One third of the patients with AAD reported dreams when awakened in REM sleep, even when they had an almost complete mental blank during the daytime. However, their dream reports were infrequent, short, devoid of any bizarre elements and tended to be less complex than the dream reports of control subjects. The sleep duration, continuity and stages were similar between the groups, with the exception of a striking absence of sleep spindles in 6 of 13 patients with AAD.

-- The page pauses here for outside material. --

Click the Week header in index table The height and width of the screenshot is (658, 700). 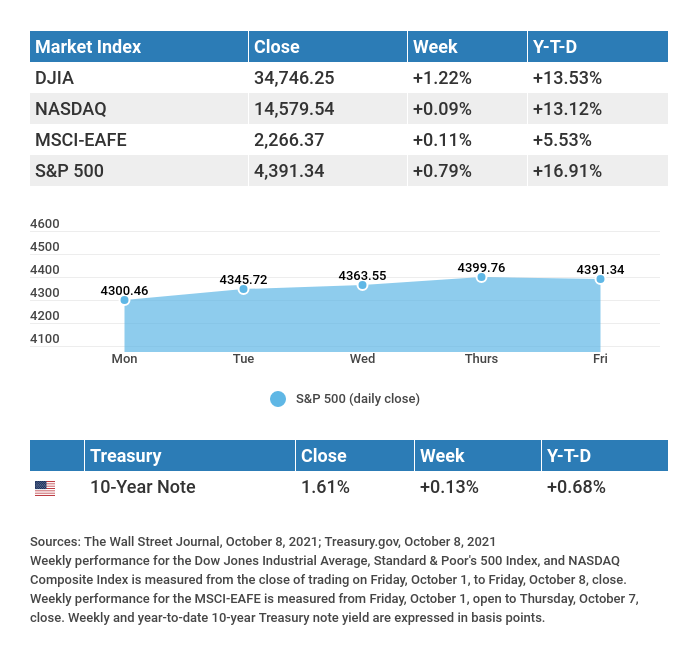435,47
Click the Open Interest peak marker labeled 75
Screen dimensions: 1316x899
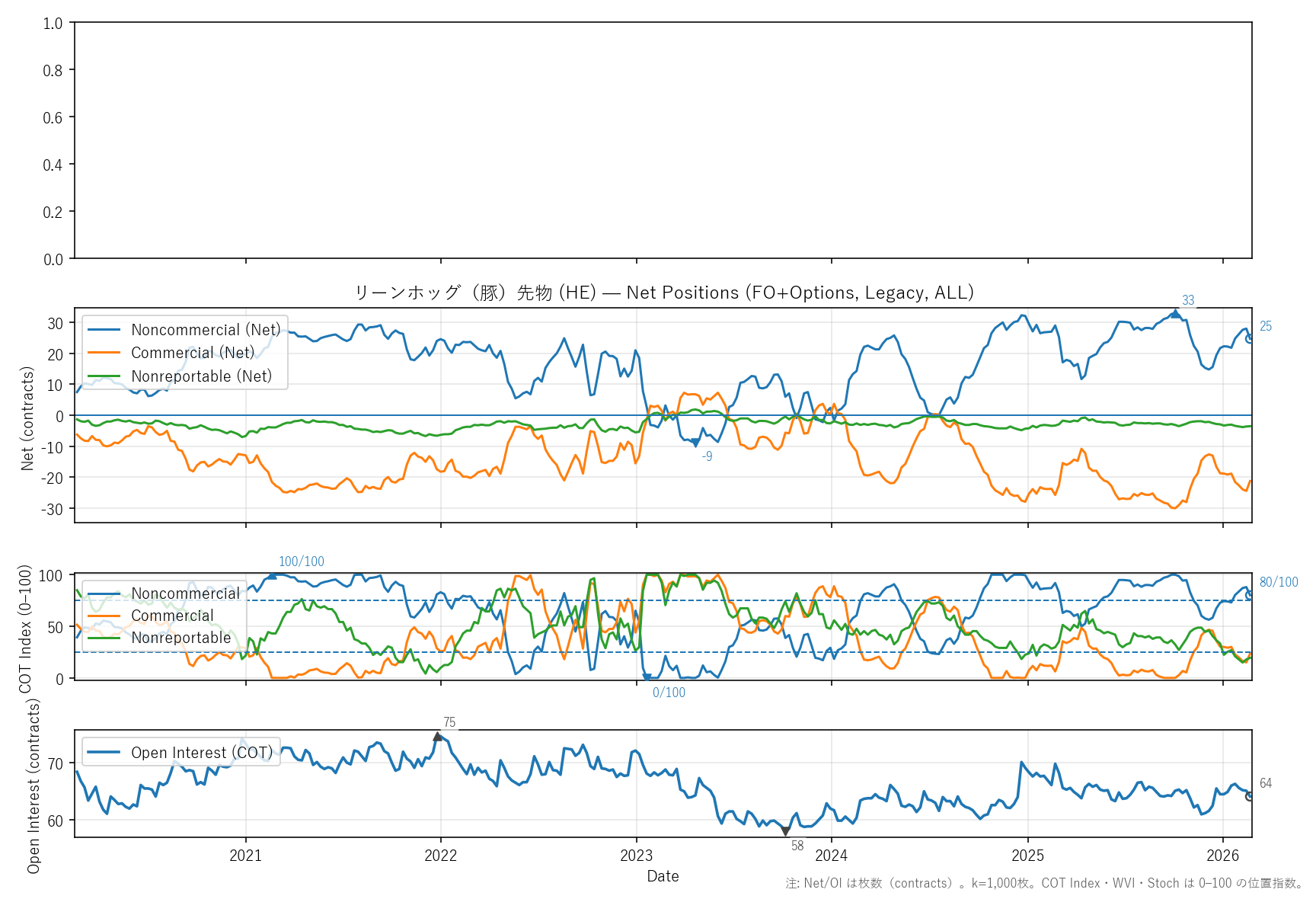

The generation of dreams by some patients with AAD was the most unexpected result in this study. This finding contrasts with the complete cessation of dreaming during REM sleep reported by patients after a prefrontal lobotomy (Jus et al., 1972). Importantly, the first patient described by Laplane et al. (1982) assured that he had no dream activity. It is all the more remarkable that the two patients with AAD who had a complete absence of self-initiated thoughts were able to recall mentations from REM sleep. Although limited to two patients, this unexpected result supports one influential hypothesis on dreams in REM sleep, which stipulates that dreams are generated through bottom-up processes (Hobson and McCarley, 1977). In this hypothesis, the dream scenario is initiated from activity in the lower-level sensory areas when stimulated by the brainstem REM sleep executive systems (mostly the ponto-geniculo-occipital waves) and are later interpreted in higher-order visual areas (Nir and Tononi, 2010). The brainstem simultaneously sends corollary discharges to the entire cortex (i.e. the visual, oculomotor and motor cortices), which ensures the timely coordination between the visual images, eye movements and body movements within the dream. One may therefore imagine that this bottom-up activation from the brainstem to the sensory cortices is sufficient to elicit at least some internal images and sounds, even when the self-generation of thoughts by the basal ganglia-prefrontal loop is deficient. The reverse, top-down theory on dreaming (dreaming originating from high-order cortex as imagination does) is not supported here, as patients with AAD who have a mental emptiness and no imagination during wakefulness do report some dream mentations upon emerging from sleep.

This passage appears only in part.